-- The problem --
When the line containing "Activate the Direct Selection tool" appears in the data below, begin copying there and stop only after the line containing "This screenshot has width=1355, height=861.".

====== Information supplied

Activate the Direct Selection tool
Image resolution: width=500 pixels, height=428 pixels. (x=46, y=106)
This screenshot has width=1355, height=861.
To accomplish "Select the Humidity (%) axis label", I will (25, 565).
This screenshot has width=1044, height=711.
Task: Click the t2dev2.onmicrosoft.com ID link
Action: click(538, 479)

============
====== Information supplied

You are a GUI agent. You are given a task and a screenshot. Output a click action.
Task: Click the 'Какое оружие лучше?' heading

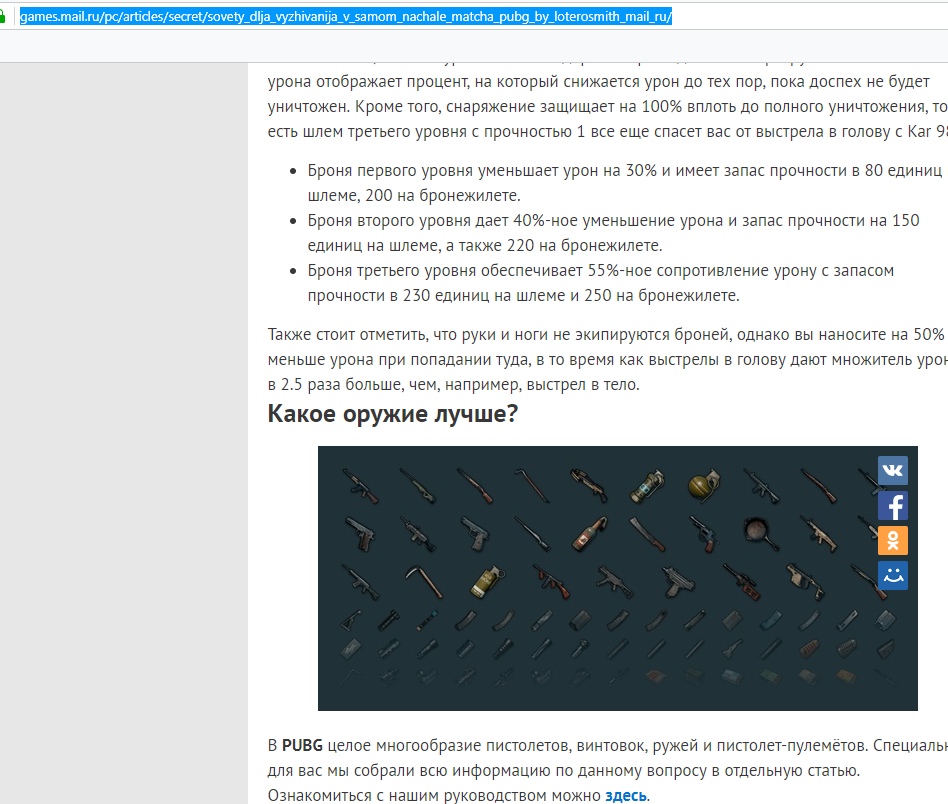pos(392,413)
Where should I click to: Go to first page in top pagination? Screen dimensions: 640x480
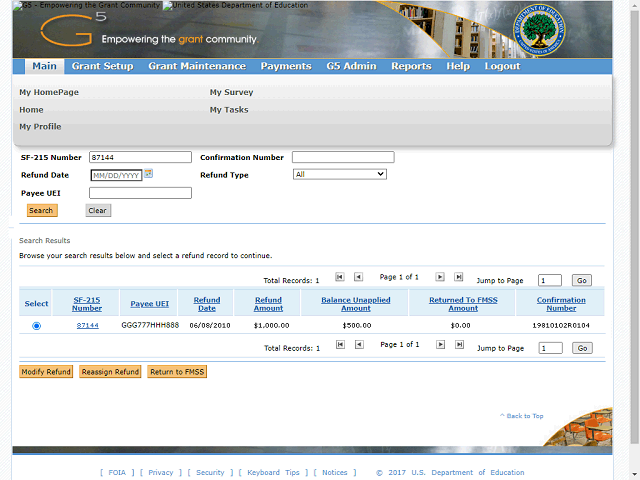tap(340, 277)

============

-- Your solution --
Activate the Direct Selection tool
Image resolution: width=500 pixels, height=428 pixels. (x=46, y=106)
This screenshot has width=1355, height=861.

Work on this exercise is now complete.